ACTIVITY:
Would you retype exactly the lines below, from the one containing "Task: Open the three-dot more options menu" through the end of the entries, both ends included, but not the pictures?
*** Opening of GIVEN ENTRIES ***
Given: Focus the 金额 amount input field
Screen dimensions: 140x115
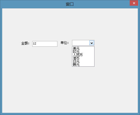Looking at the screenshot, I should pyautogui.click(x=45, y=44).
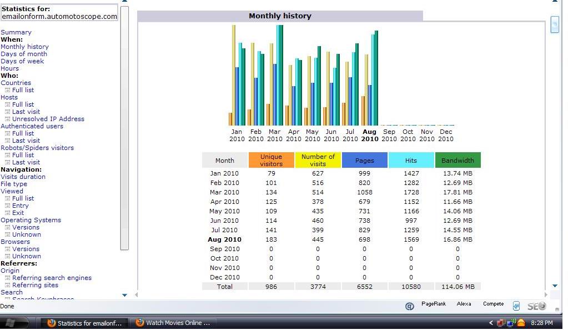This screenshot has height=330, width=568.
Task: Click the main pane vertical scrollbar thumb
Action: coord(555,24)
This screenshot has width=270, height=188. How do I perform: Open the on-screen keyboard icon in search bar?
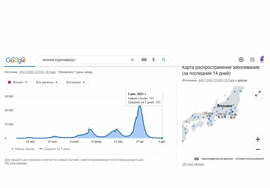point(144,60)
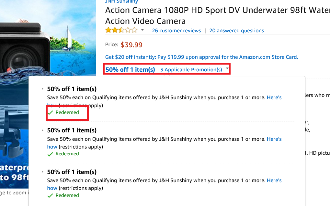Open the rating breakdown arrow beside stars
This screenshot has height=206, width=330.
(142, 30)
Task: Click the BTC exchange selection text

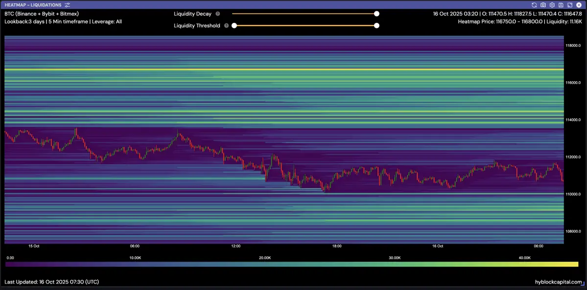Action: 42,14
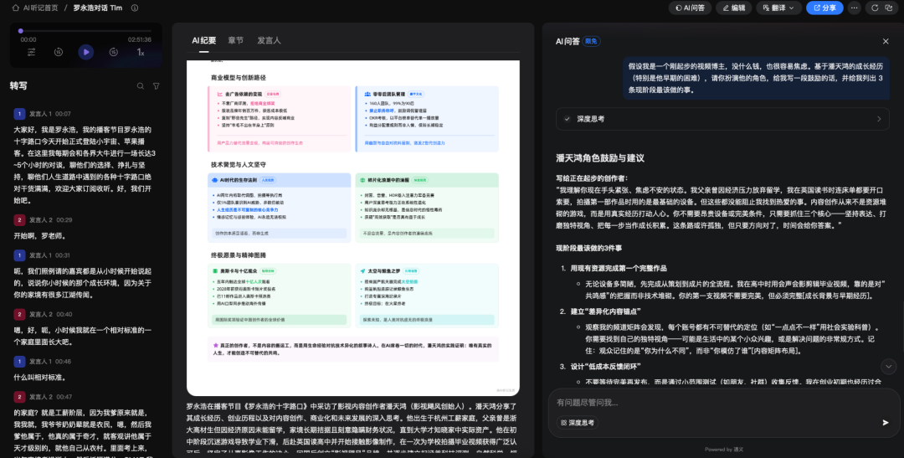The image size is (904, 458).
Task: Play the audio recording
Action: (x=86, y=52)
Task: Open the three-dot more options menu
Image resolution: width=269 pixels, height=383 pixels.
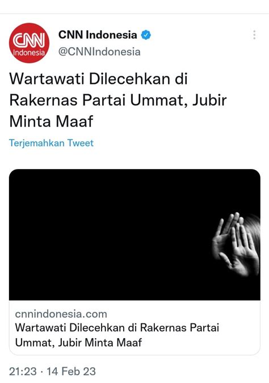Action: pos(254,35)
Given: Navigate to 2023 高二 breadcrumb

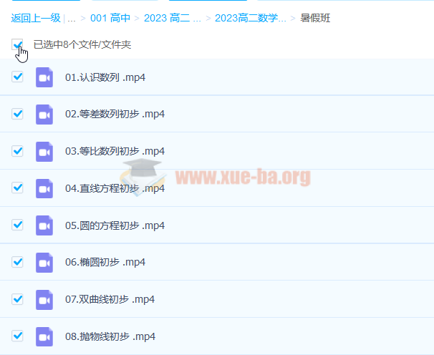Looking at the screenshot, I should [x=171, y=18].
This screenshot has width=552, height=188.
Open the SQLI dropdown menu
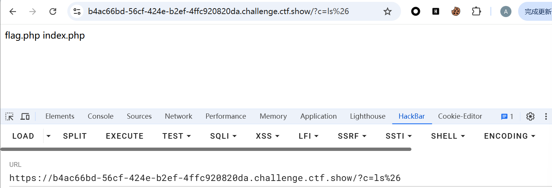point(224,136)
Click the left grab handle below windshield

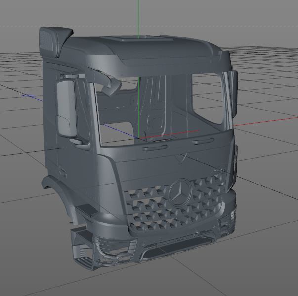[x=155, y=148]
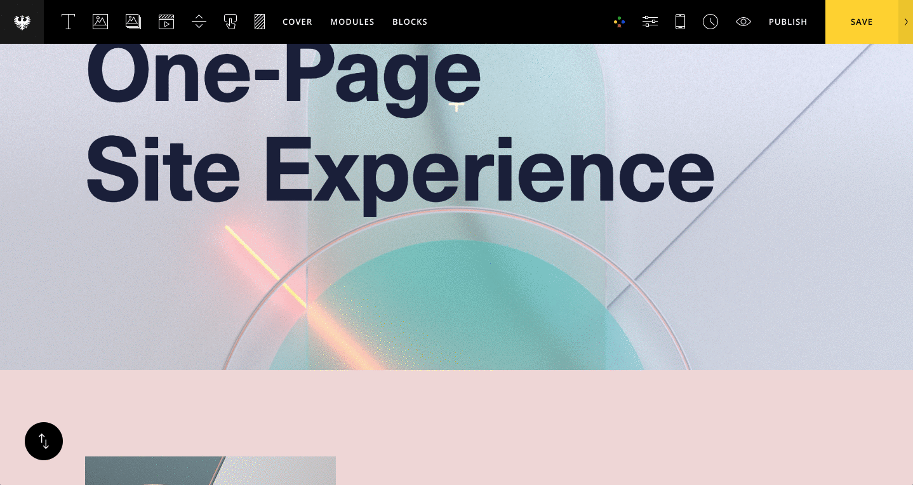Switch to the COVER tab

click(x=297, y=22)
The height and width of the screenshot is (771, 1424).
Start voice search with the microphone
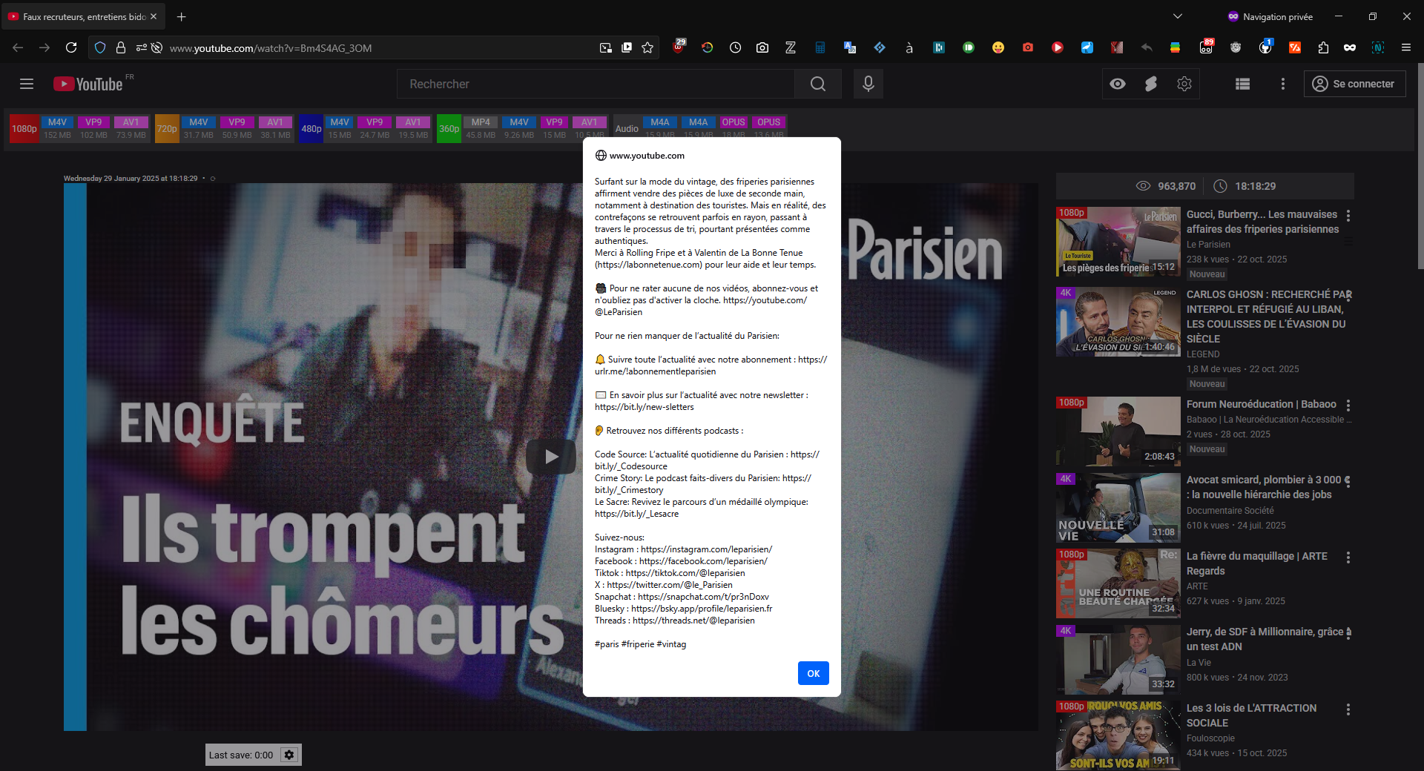click(868, 84)
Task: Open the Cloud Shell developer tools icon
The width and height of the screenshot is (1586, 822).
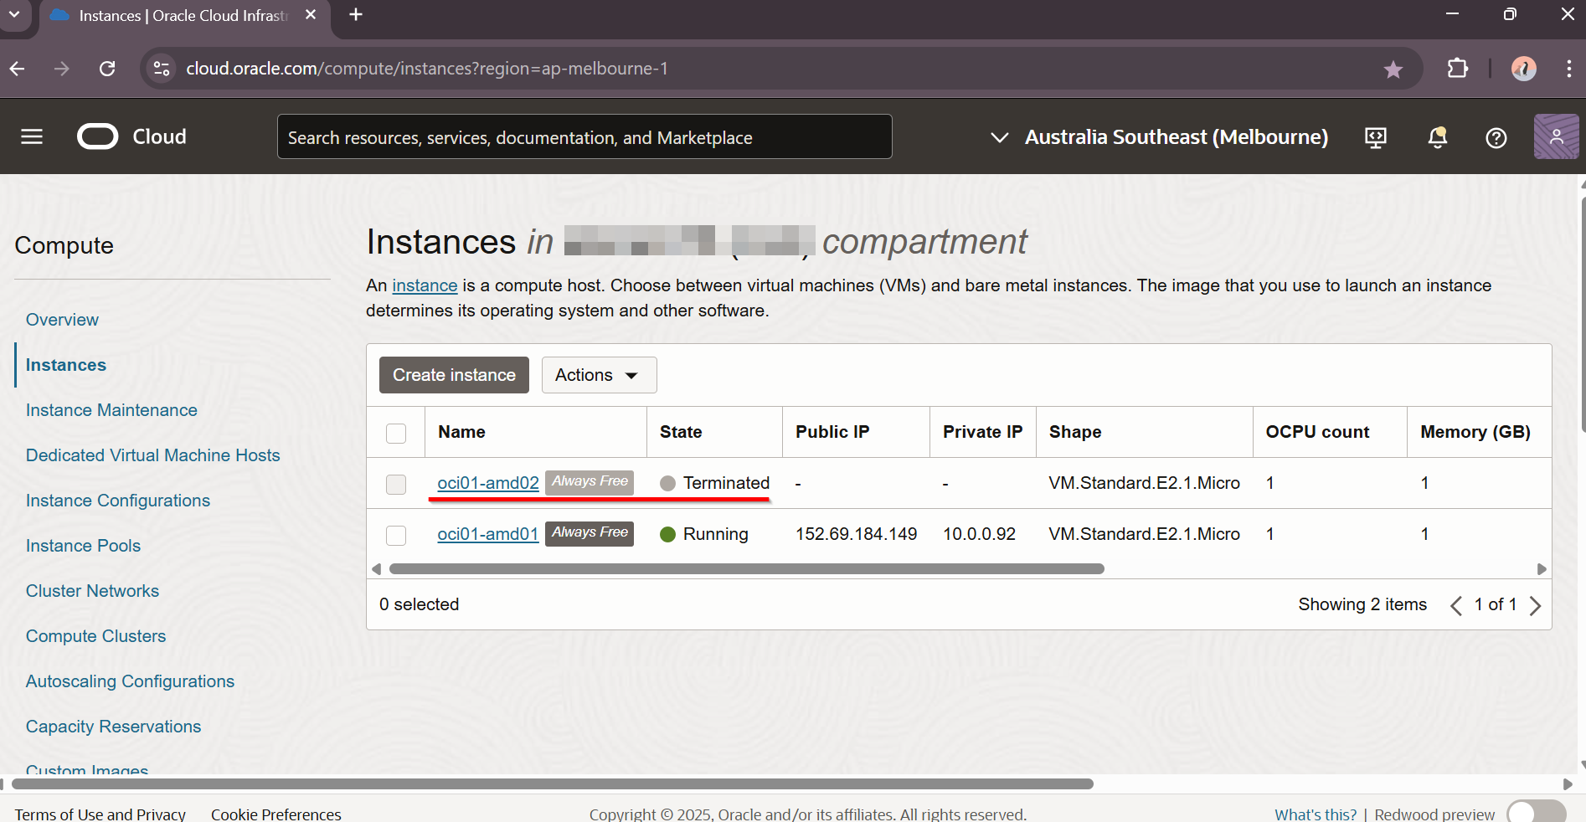Action: [x=1375, y=137]
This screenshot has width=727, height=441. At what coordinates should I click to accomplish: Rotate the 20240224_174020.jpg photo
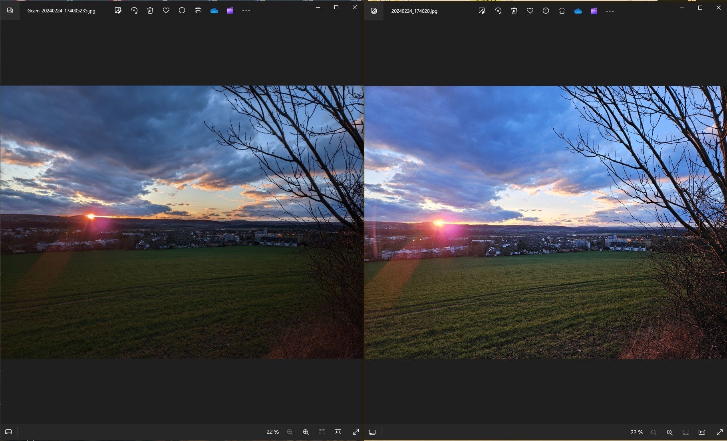(498, 11)
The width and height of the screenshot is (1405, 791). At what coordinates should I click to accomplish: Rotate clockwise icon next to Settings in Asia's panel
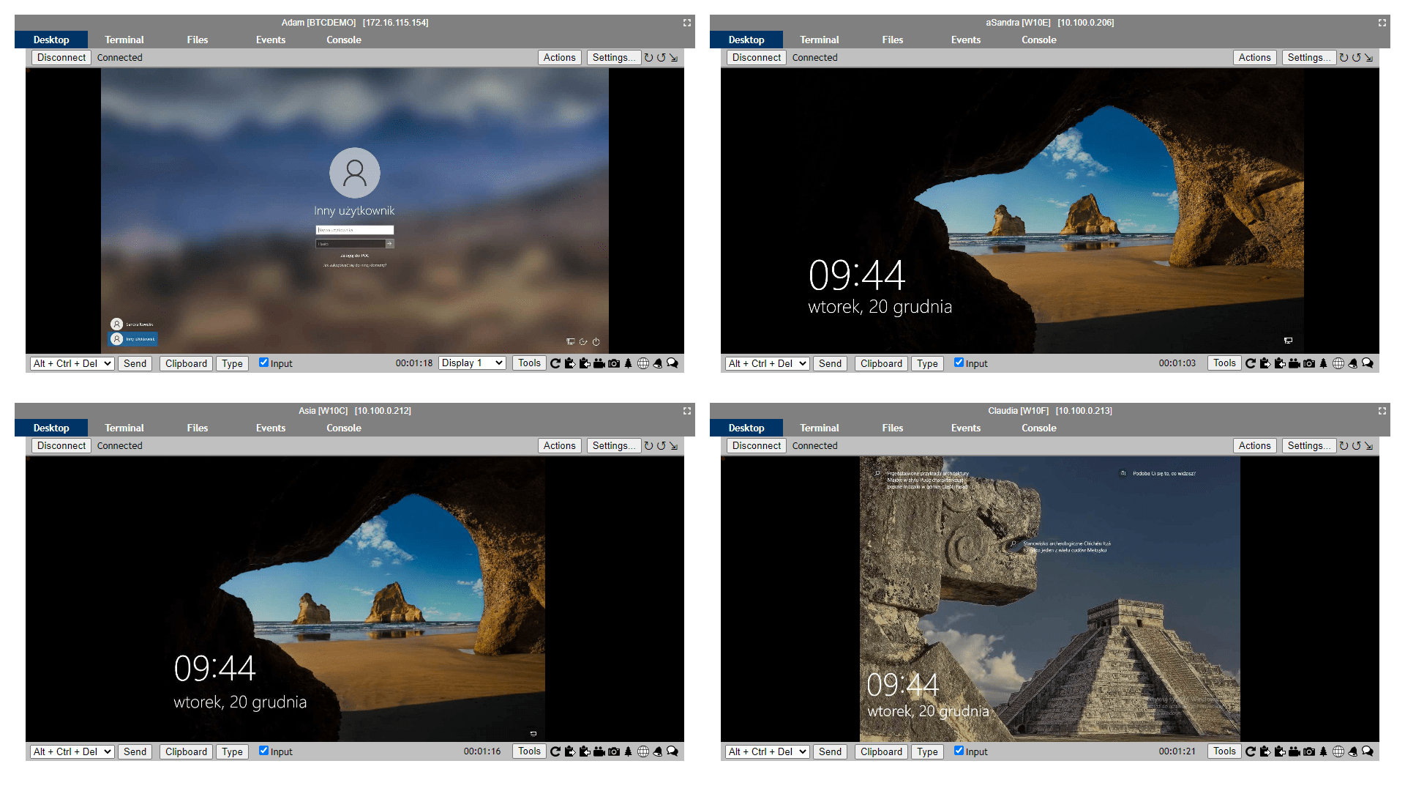point(648,445)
*** Close of GIVEN ENTRIES ***
ANSWER FOR THIS EXERCISE:
Task: Open the three-dot more options menu
Image resolution: width=269 pixels, height=383 pixels.
Action: pos(254,35)
Given: Navigate to 2023 高二 breadcrumb

Looking at the screenshot, I should [x=171, y=18].
This screenshot has width=552, height=188.
Open the SQLI dropdown menu
point(224,136)
Click the left grab handle below windshield

[x=155, y=148]
Switch to the COVER tab

click(x=297, y=22)
The height and width of the screenshot is (771, 1424).
Start voice search with the microphone
click(868, 84)
Task: Open the Cloud Shell developer tools icon
The width and height of the screenshot is (1586, 822).
Action: [x=1375, y=137]
This screenshot has width=727, height=441. At what coordinates should I click to accomplish: Rotate the 20240224_174020.jpg photo
(498, 11)
The width and height of the screenshot is (1405, 791). At what coordinates should I click to accomplish: Rotate clockwise icon next to Settings in Asia's panel
point(648,445)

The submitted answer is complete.